WHAT IS REQUIRED |
Only the lines from the one containing "Where should I click to: Open" to the end of the data below belong in the answer, each repeated exactly; no pictures.

(Collected data entries)
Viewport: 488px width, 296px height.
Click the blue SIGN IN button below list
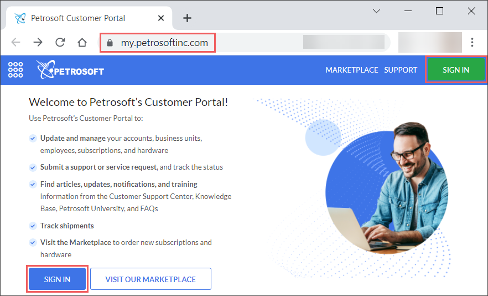pos(58,279)
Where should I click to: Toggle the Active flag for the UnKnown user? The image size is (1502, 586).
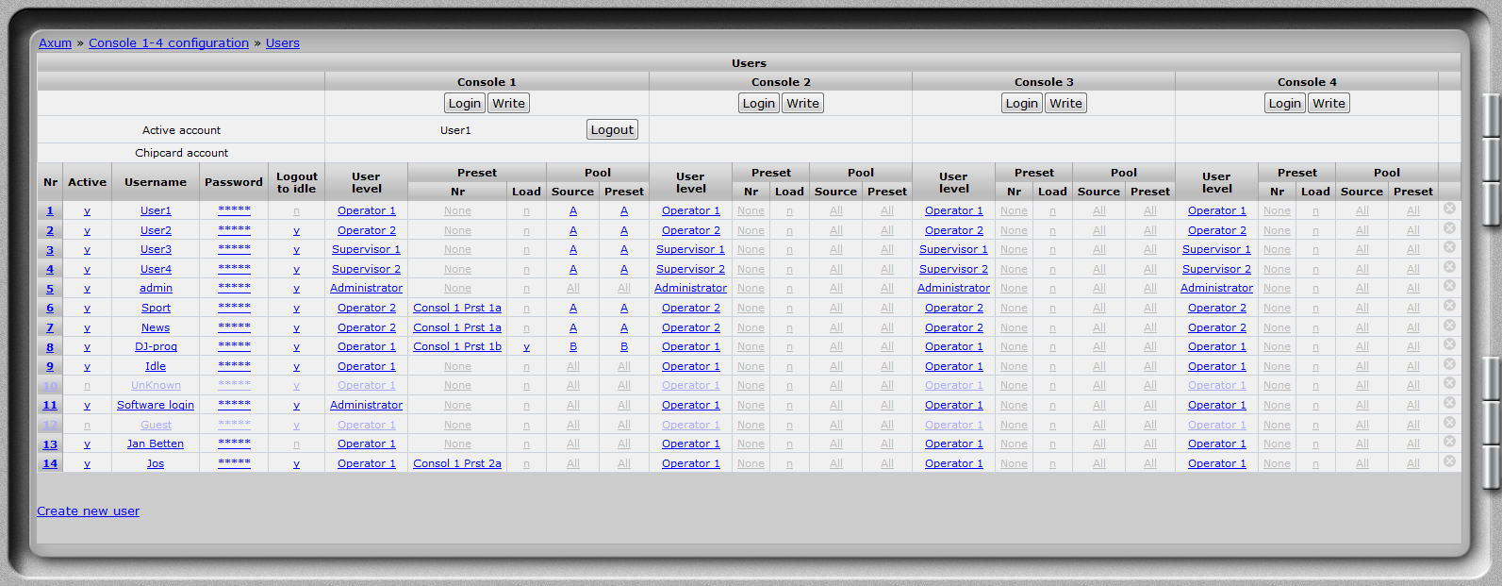[87, 386]
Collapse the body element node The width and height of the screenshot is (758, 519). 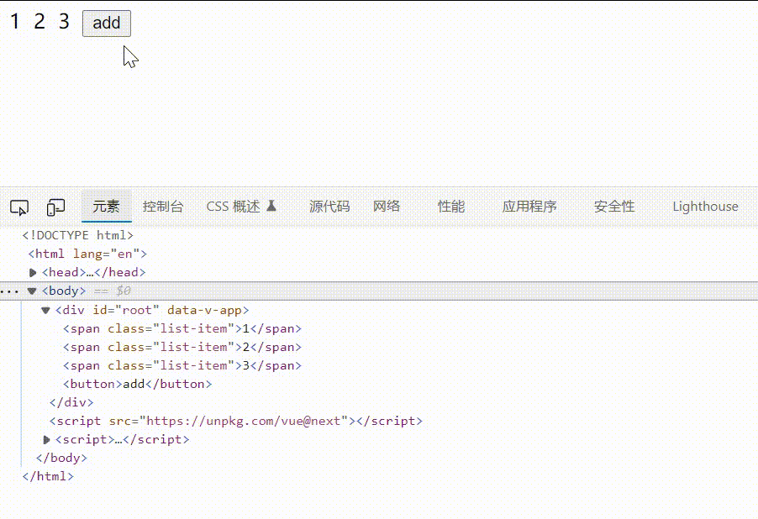click(x=30, y=290)
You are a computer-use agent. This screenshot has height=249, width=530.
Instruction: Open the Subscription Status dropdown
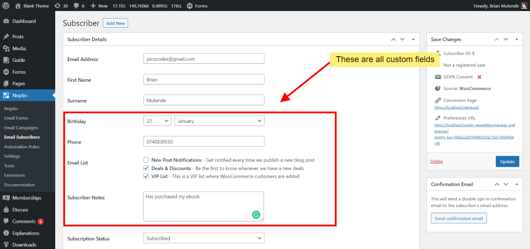pos(204,238)
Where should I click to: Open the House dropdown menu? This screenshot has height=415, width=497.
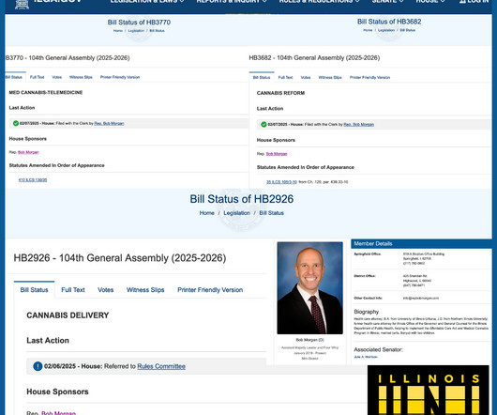[x=430, y=1]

TASK SOLUTION |
Where should I click to: Open the House dropdown menu? This screenshot has height=415, width=497.
[x=430, y=1]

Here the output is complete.